George sighed. What could he get Lizzy without money? The thought was the thing, and all that, but no nine-year-old really wanted a drawing on notebook paper or a cootie catcher or paper football for a Christmas present. He was way too old to make her some stupid popsicle stick craft in Sunday school.

The best thing would be a book, but he definitely did not have the money for that.

It was growing darker, and George got up from the bench and started his walk home, scuffing his feet as he thought.

Maybe he could make her something that was actually useful. She loved to play out stories from books. A bow, like Attean’s from The Sign of the Beaver? Maybe. A bow was just a tree branch with a string tied to it, right? He could probably find string somewhere. Arrows would be harder to make.

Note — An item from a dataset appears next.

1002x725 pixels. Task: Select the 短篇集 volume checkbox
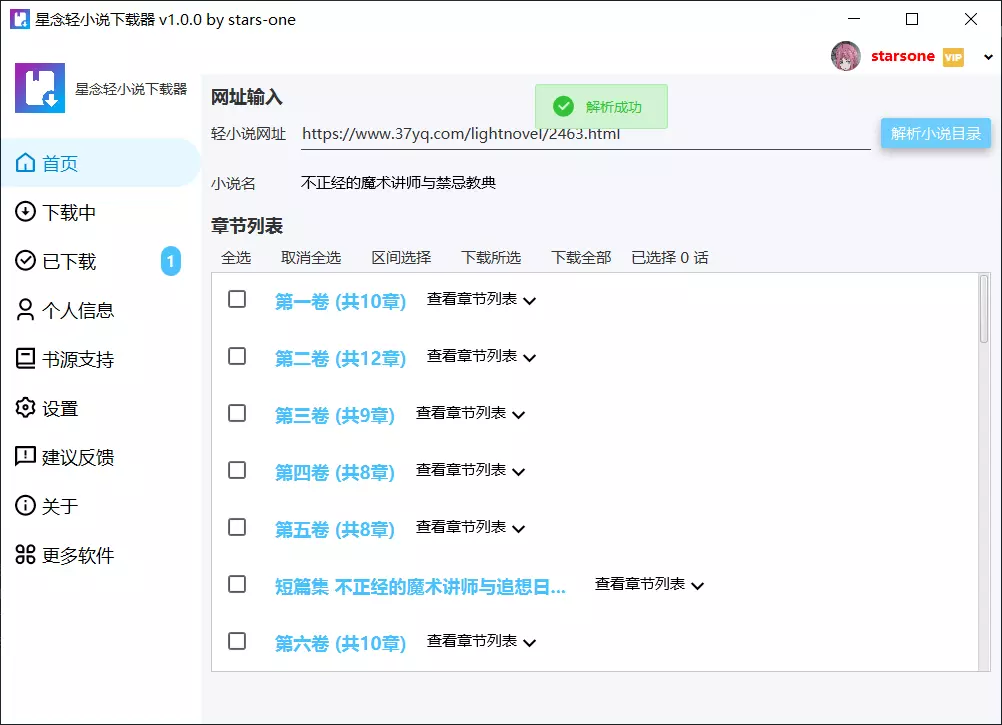pyautogui.click(x=237, y=584)
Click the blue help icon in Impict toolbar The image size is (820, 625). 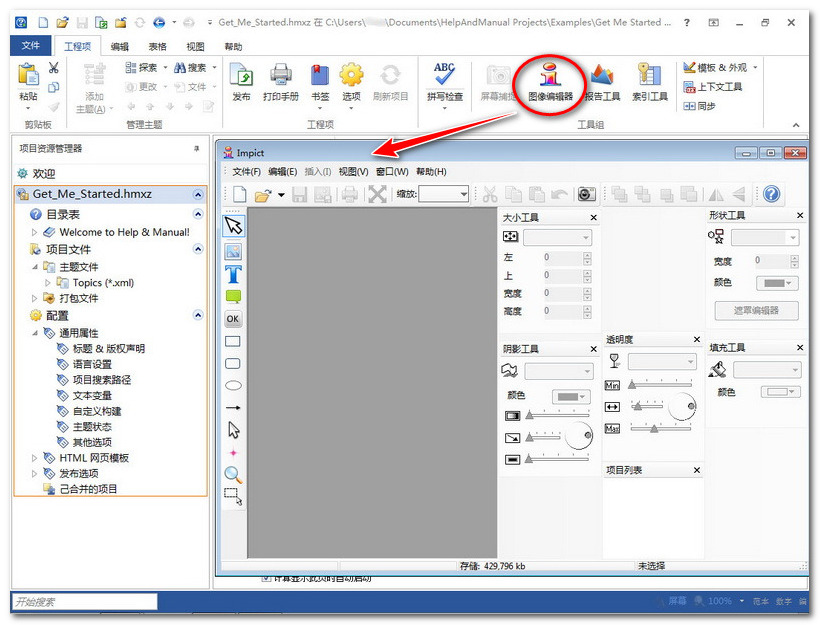click(x=771, y=195)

The Sign of the Beaver was the book that had started their fight last spring, though. He had wanted to play that book, and Elizabeth had wanted to play another; he didn’t remember which anymore. When they had fought over it and she had stalked off, he had thought their friendship was over. One fight hadn’t killed their friendship, but still, he didn’t think he wanted to remind her of that book. He’d have to come up with a better story to make something from.

There weren’t any Christmas lights in his apartment complex. It wasn’t that type of neighborhood. But as he passed the dumpster, there was enough illumination from the street light for him to see the ripped garbage bags that hadn’t quite made it into the dumpster and had been the targets of raccoons or dogs.

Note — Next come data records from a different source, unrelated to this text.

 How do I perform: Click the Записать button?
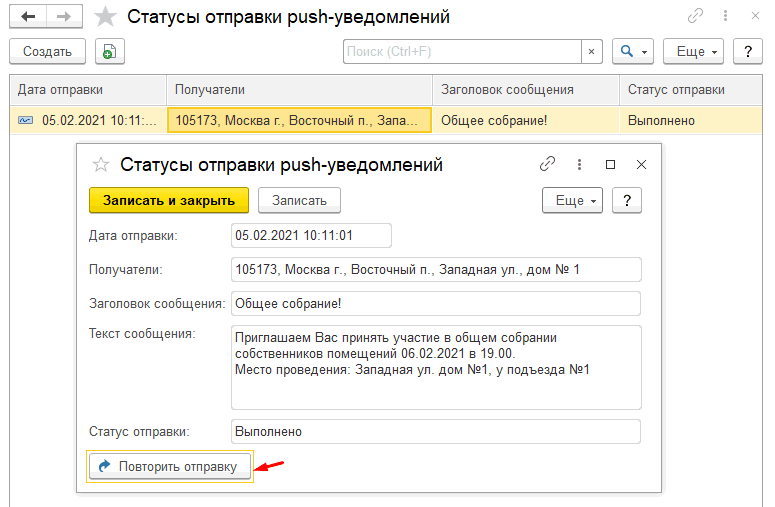(x=299, y=200)
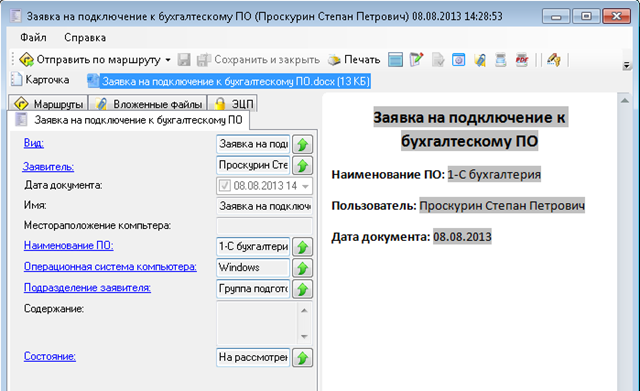640x391 pixels.
Task: Click the PDF export toolbar icon
Action: (x=522, y=60)
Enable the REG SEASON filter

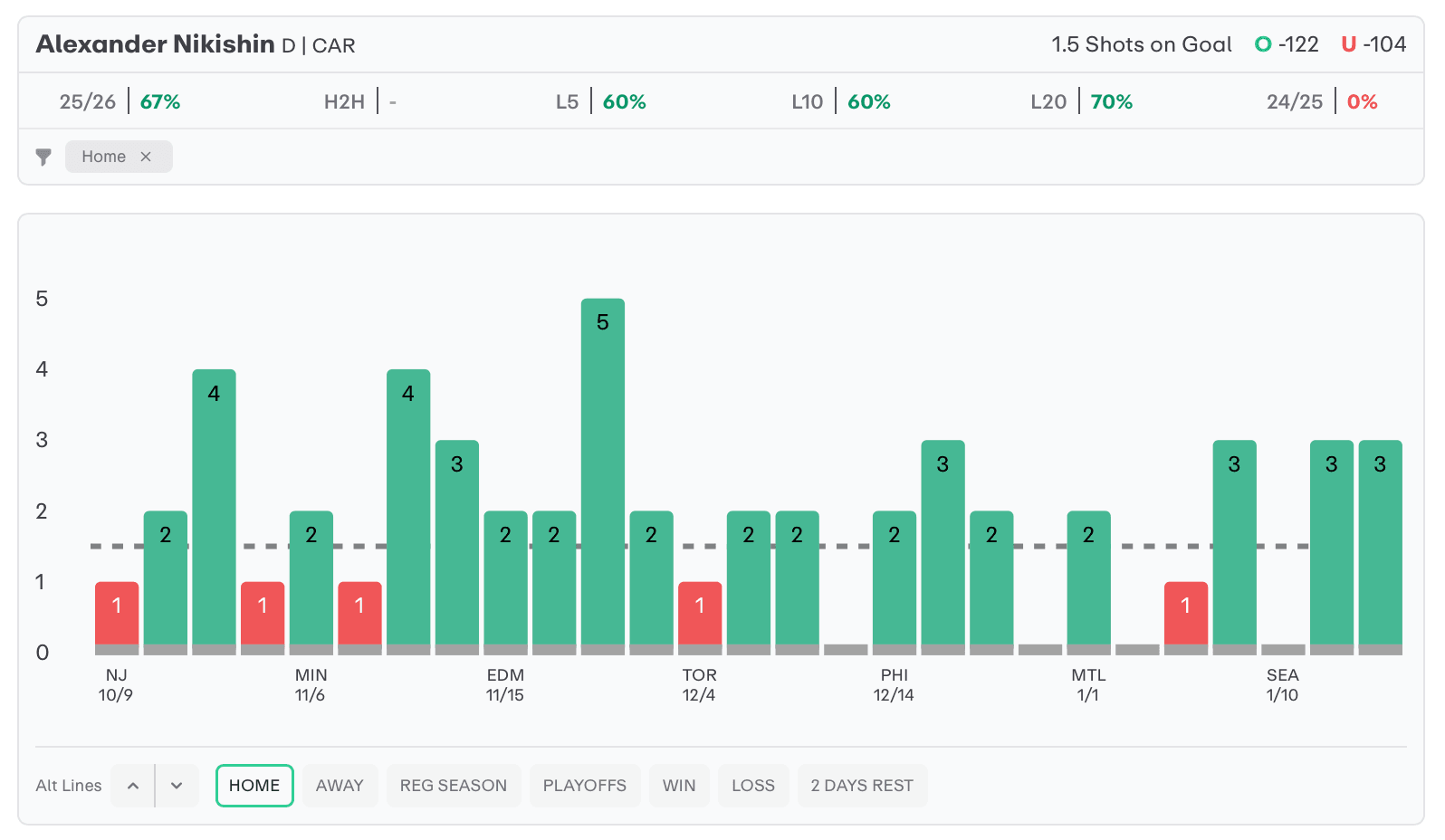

Suddenly, he stopped. Something was almost sparkling in the trash. He bent to see.

It was a tiny broken Christmas ornament—a little porcelain ballerina fairy with one leg and an arm broken off. The iridescent wings were so pretty that it seemed a shame to throw her away.

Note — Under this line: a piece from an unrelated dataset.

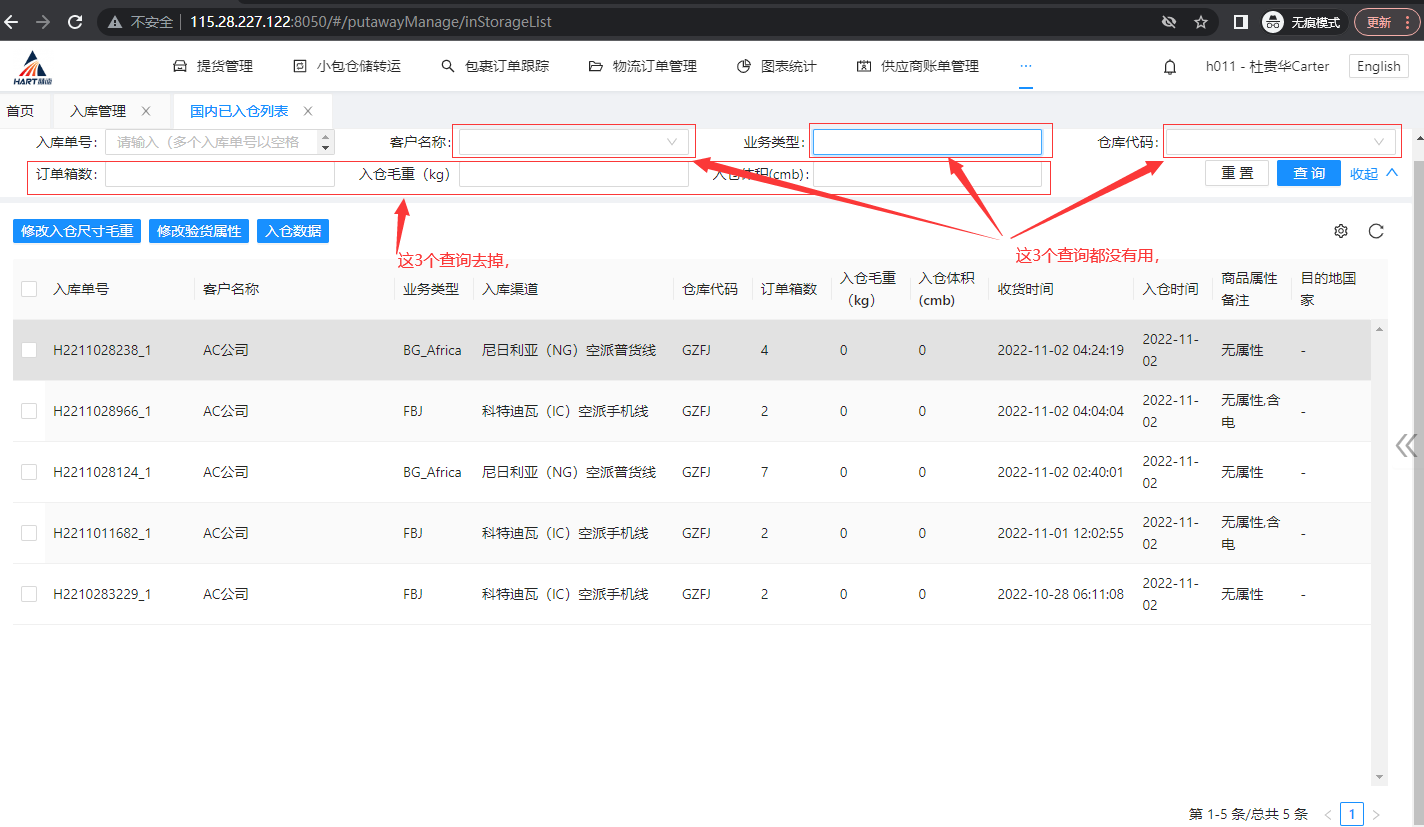
Task: Switch to the 入库管理 tab
Action: point(98,111)
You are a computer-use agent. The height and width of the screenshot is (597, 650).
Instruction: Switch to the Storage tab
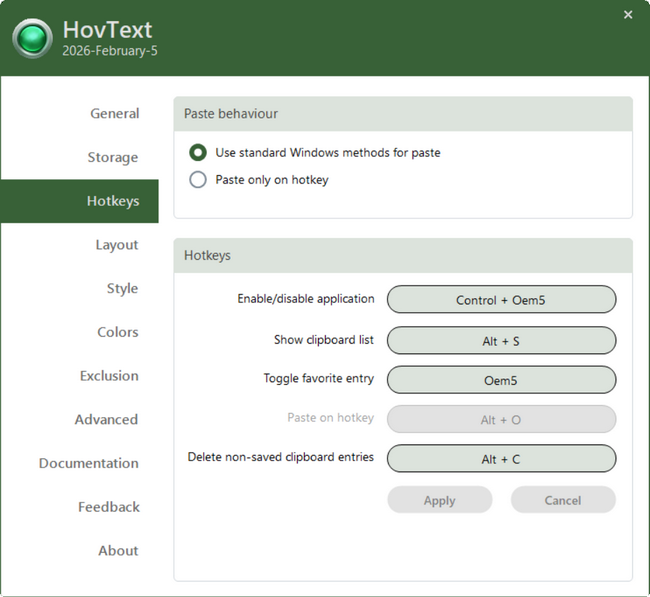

Could he fix her, for Lizzy’s present? He wasn’t sure that she had any particular interest in ballet, despite having read Ballet Shoes last year, but it was pretty anyway.

He dug through the bag he thought the fairy had come from, but there was no sign of the leg or arm. He didn’t have any superglue, anyway, and they might have been shattered instead of just broken off.

George sighed and was about to toss the fairy back into the garbage when he noticed her wings again. He tugged on them just a bit. Sure enough, they were just glued on. With a good yank—there!—now they were in his hand.

Sudden inspiration had him longing to dig through the garbage now, but he knew he would have better luck in the daytime. How was he supposed to sleep tonight with his plan in his mind? He could not wait to get back in daylight to see what else he might find.

One thing he had not considered was how short the days were. He had planned to leave early for school in the morning so that he could go through the trash first, but it was still dark when he awoke, and he remembered that it was usually still dark when he left for school. He groaned. There was nothing for it, then, but to go after school. He usually got to the park before Lizzy, but he might be a few minutes later today. He only hoped that she would not give up and go home when he wasn’t there at the usual time.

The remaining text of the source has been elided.